Novels of war are of perpetual interest. The moral concern and earnestness at the heart of such stories can be told in a variety of ways. From the nightmare of front lines combat to the echo of remembered trauma, war stories capture the human animal in his most naked state. Matt Briggs’s novel, The Strong Man, is a tale of men (and a few women) on the edge of the battlefield in the First Gulf War, a war massive in scope yet bizarrely tangential, victorious but bathetic. Like Anthony Swofford’s memoir of this same strange war, Jarhead, The Strong Man presents the addled and addling movements of an American military trying to determine the shape of its own raison d’etre in a war that seems to always occur just over the horizon.

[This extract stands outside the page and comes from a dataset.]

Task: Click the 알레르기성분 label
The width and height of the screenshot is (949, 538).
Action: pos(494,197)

Briggs’s novel is suitably tight in its focus given the historical sprawl of his subject, treating the story from the perspective of PFC Ben Wallace, an Army Reserve medical lab technician, suddenly activated along with other “citizen/soldiers” of the Yakima branch of the reserve station, a group of malcontents that would make most soldiers request a unit transfer. In fact, this is exactly what Wallace tries to do, claiming a desire to see the front lines of combat instead of the urinalysis screening detail in a Riyadh, Saudi Arabia hospital. However, because of his great physical strength accomplished through a punishing weightlifting routine, Wallace’s efforts are quietly misdirected by Sergeant Mice, a war profiteer that traffics in health and comfort items from leather recliners to bacon. The tension with Mice as a small-time hood and Wallace’s desire to experience the “real” world of combat, informs much of the novel.

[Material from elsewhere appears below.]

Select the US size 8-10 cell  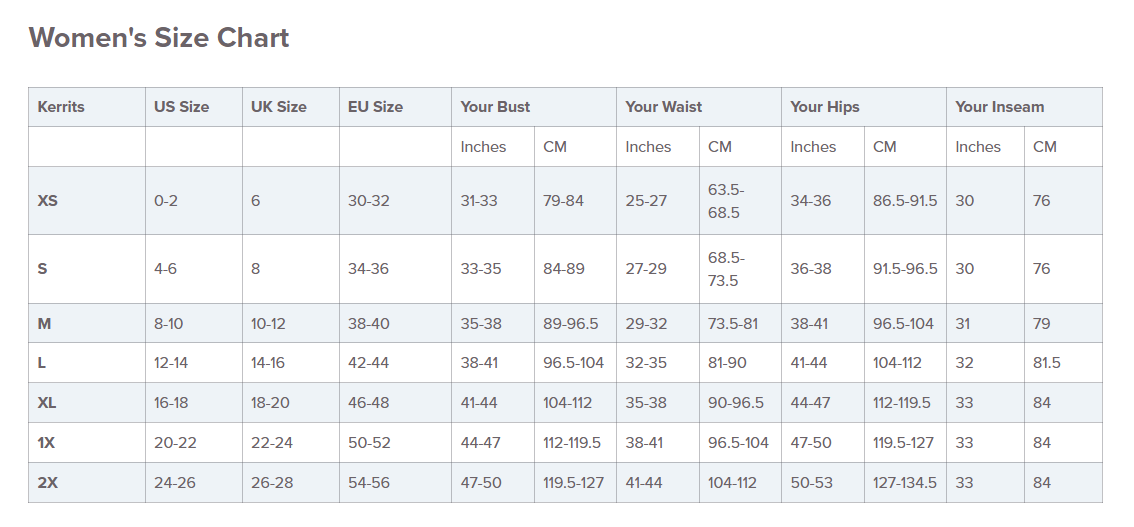pyautogui.click(x=170, y=324)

Briggs is brilliant in his moments that address the removal of the human element from modern warfare, the commonplace absurdities of set-piece battles. For instance, the following excerpt, treating Wallace’s idea of his role in combat, shows a resignation and haplessness that is the epitome of technocratic fatalism:
“My life was at risk in a geological way. If I died, I would die because I was in the wrong blast zone on the wrong tactical map at the wrong time. Nothing I did personally had anything to do with the enemy’s survival or death. I operated my machine—a urinalysis machine. My comrades operated their machines—a Bradley tank, an F-14, a B-52—and so this didn’t feel like an experience of war as much as shift work.”
Wallace, however, does eventually have the chance to see the war up close, or at least the remnants of it, but finds it too is sanitized and abstracted, removed from the hyperreality he has sought out, indicating that any experience of war is partial and largely mistranslated.
Briggs has made a great stride for independent writing with a novel that is strong in execution and socially relevant. He continues to develop as writer to watch and seek out.